● **抜粋**:
▬▬▬▬▬▬

個人で自由に作れる本 ー自由とは不自由ー

 同人誌は自由である。
 メロンブックスやBoothなどを調べると本当に多種多様なジャンルがある。今日の献立から天下国家のことまで揃っている。

 しかし、自由であることは人を悩ませる。
 エーリッヒ・フロムもそんなことを言ってた気がする。

 「さぁ自由に同人誌を作ってごらん。」
  
どうしろと・・・
 
 ということで、このnoteでは同人誌を作ること、そしてあわよくば多くの人に手に取ってもらえるようにどうするべきか。そんな話をしていきます。


注:本当にいい情報はこんな場末でなく、もう出版されています。
https://www.melonbooks.co.jp/detail/detail.php?product_id=1719094&srsltid=AfmBOooxJdyUdDWH0nM2jUl1yVK9bXFWtamBa-b81MFgWW7Ieg3jVsEK


 別に紹介に何の金銭的報酬もないです、僕には。
 ただ、自分が知見を得てお世話になったものを明かさないのは不誠実と思っただけです。

 で、この本との差別化点は何か。
 紹介した本は同人誌の「宣伝」についてです。

▬▬▬▬▬▬

● **データ**:
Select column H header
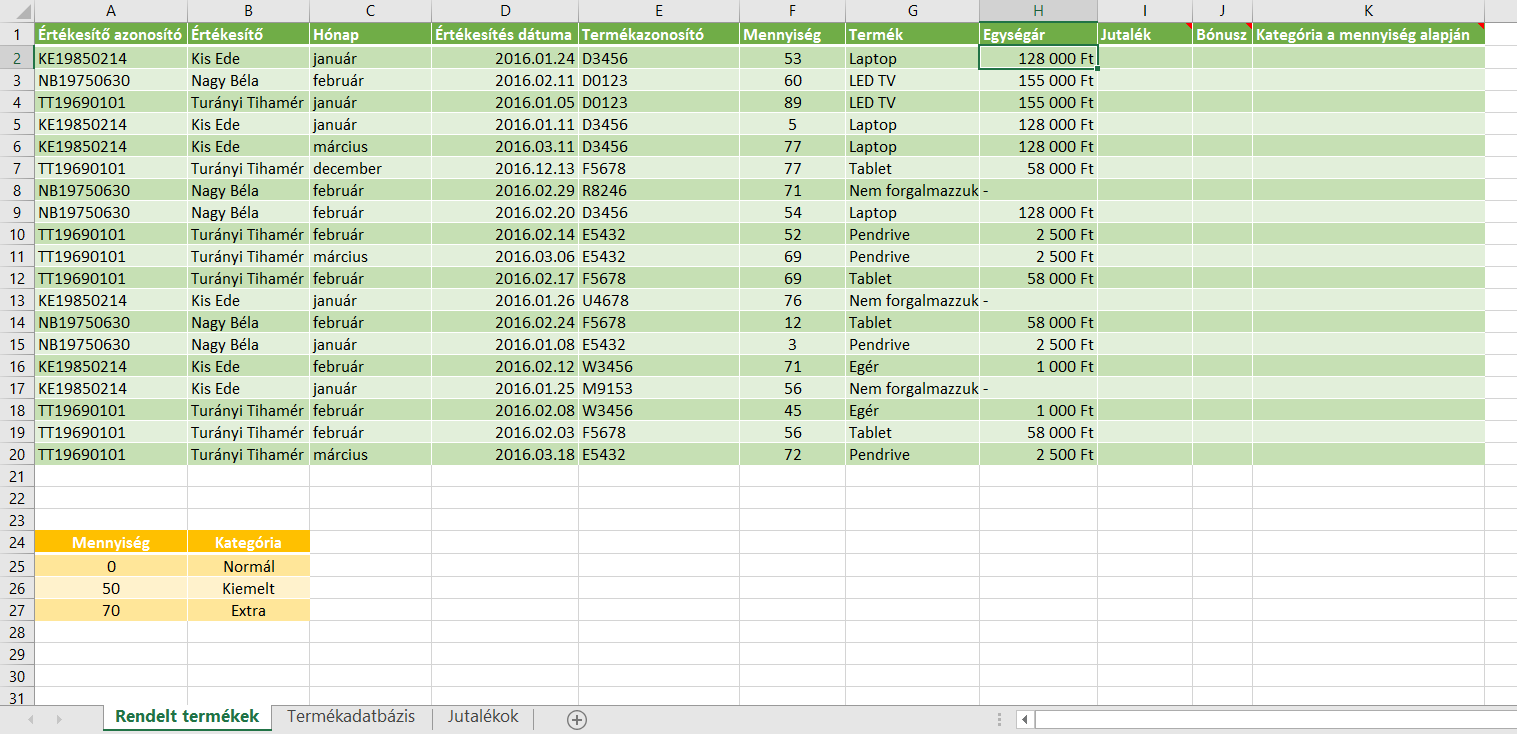This screenshot has height=734, width=1517. (1038, 10)
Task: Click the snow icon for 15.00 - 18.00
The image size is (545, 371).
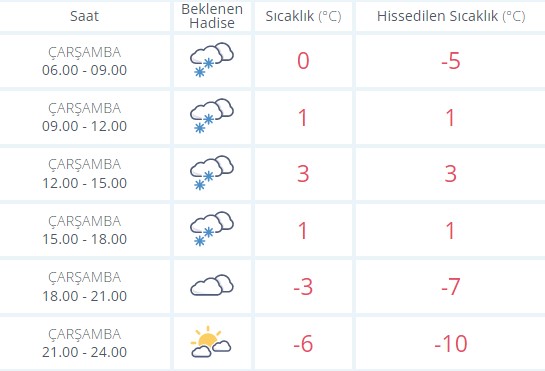Action: (x=212, y=229)
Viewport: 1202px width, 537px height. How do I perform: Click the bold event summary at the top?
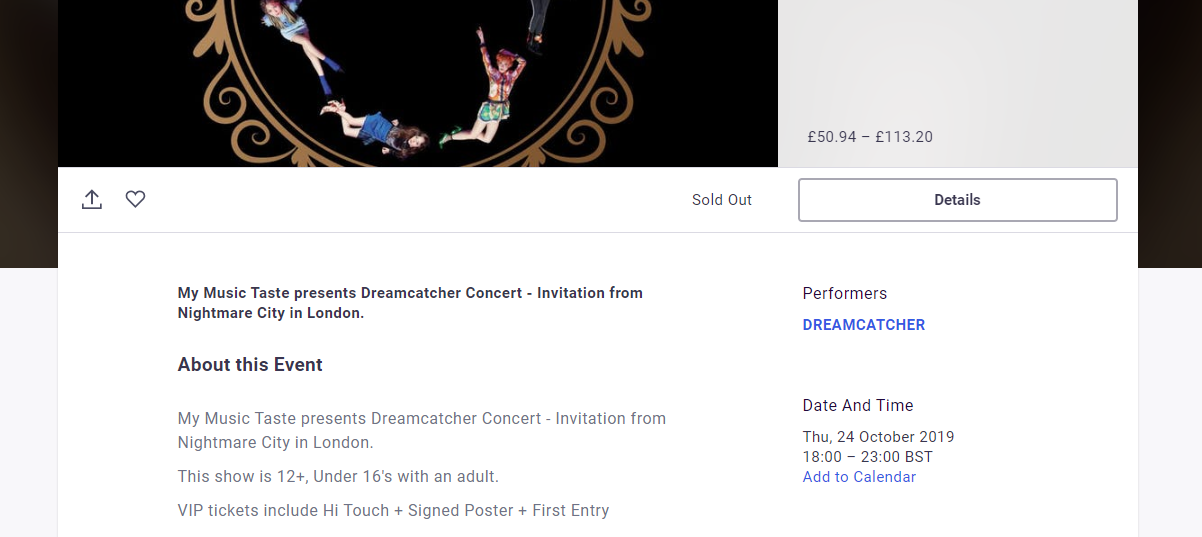click(410, 303)
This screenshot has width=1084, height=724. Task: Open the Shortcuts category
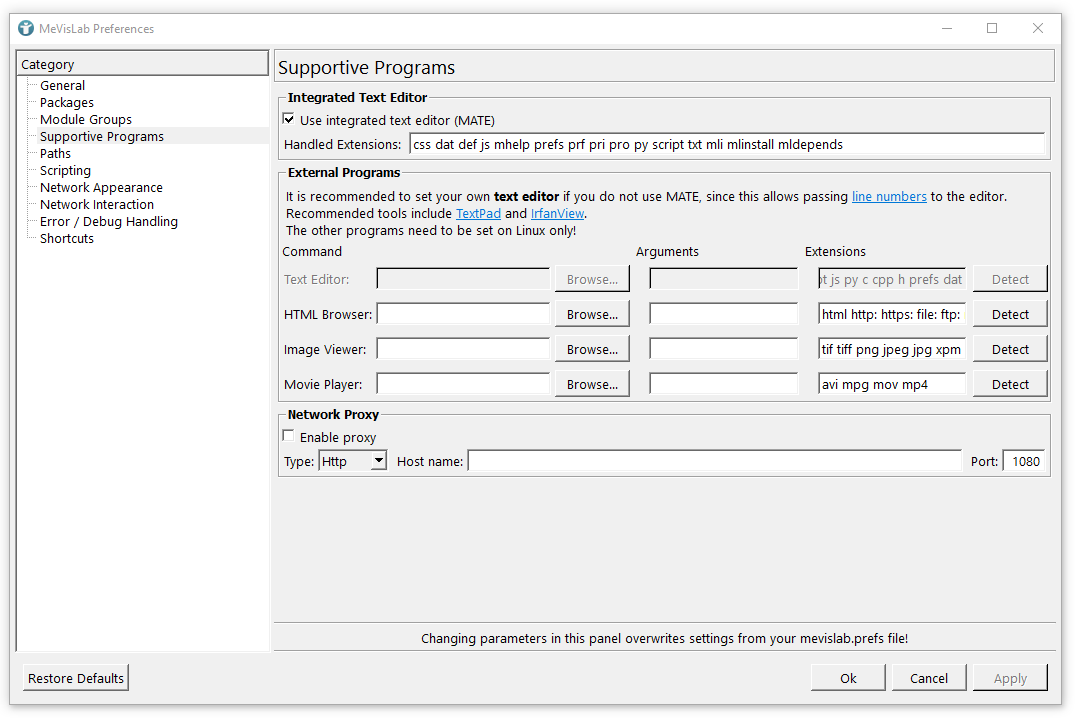click(x=67, y=239)
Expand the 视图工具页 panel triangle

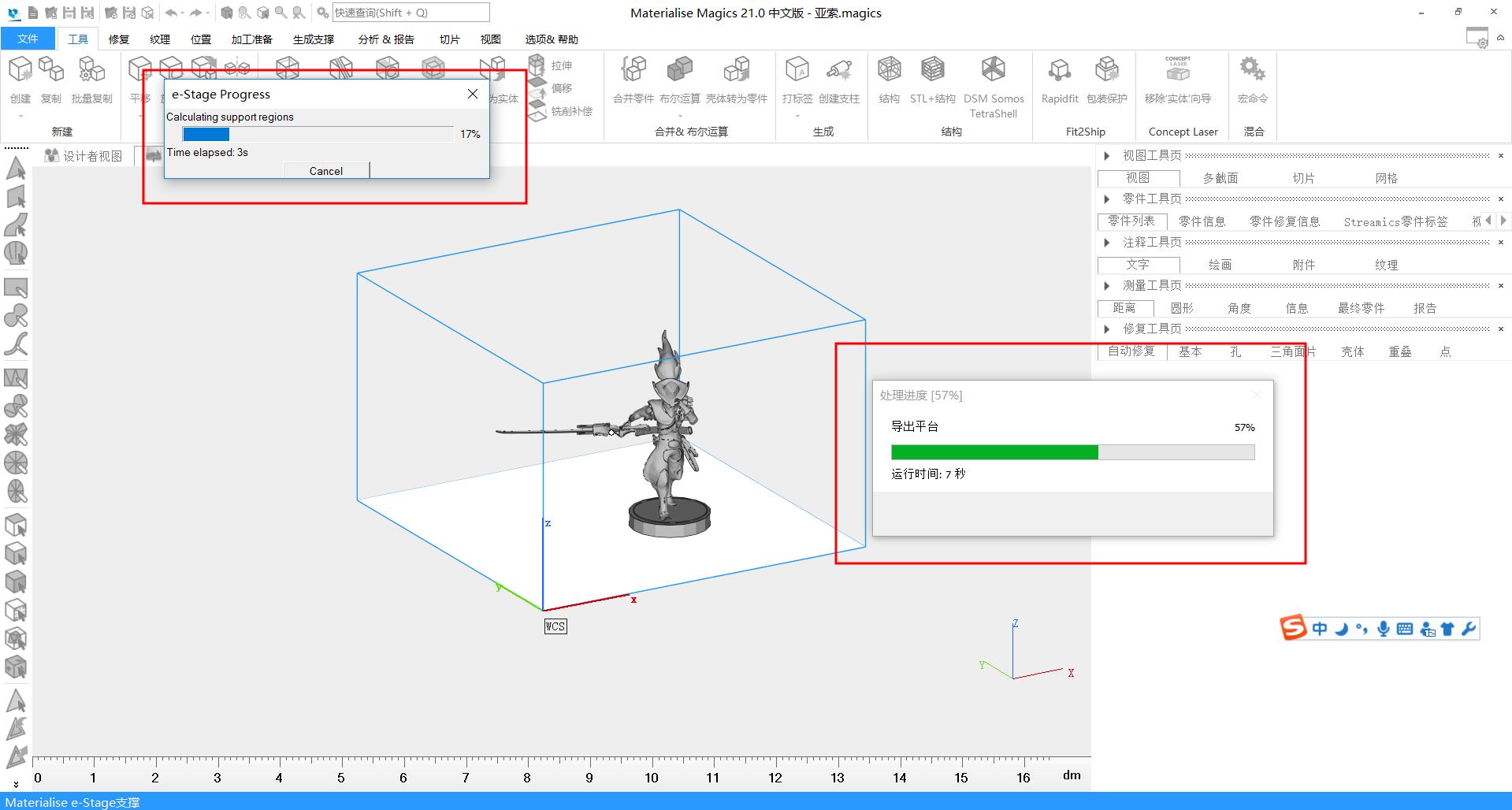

▬▬▬▬▬▬

● **課題の内容**: 同人誌についての抜粋から、「メロンブックスやBoothな」を含む言葉で始まり「か。そんな話をしていきます。」で終わる部分を、一字も変えずに書き写してください。 記録はここでは使いません。

● **解答はこちら**:
メロンブックスやBoothなどを調べると本当に多種多様なジャンルがある。今日の献立から天下国家のことまで揃っている。

 しかし、自由であることは人を悩ませる。
 エーリッヒ・フロムもそんなことを言ってた気がする。

 「さぁ自由に同人誌を作ってごらん。」
  
どうしろと・・・
 
 ということで、このnoteでは同人誌を作ること、そしてあわよくば多くの人に手に取ってもらえるようにどうするべきか。そんな話をしていきます。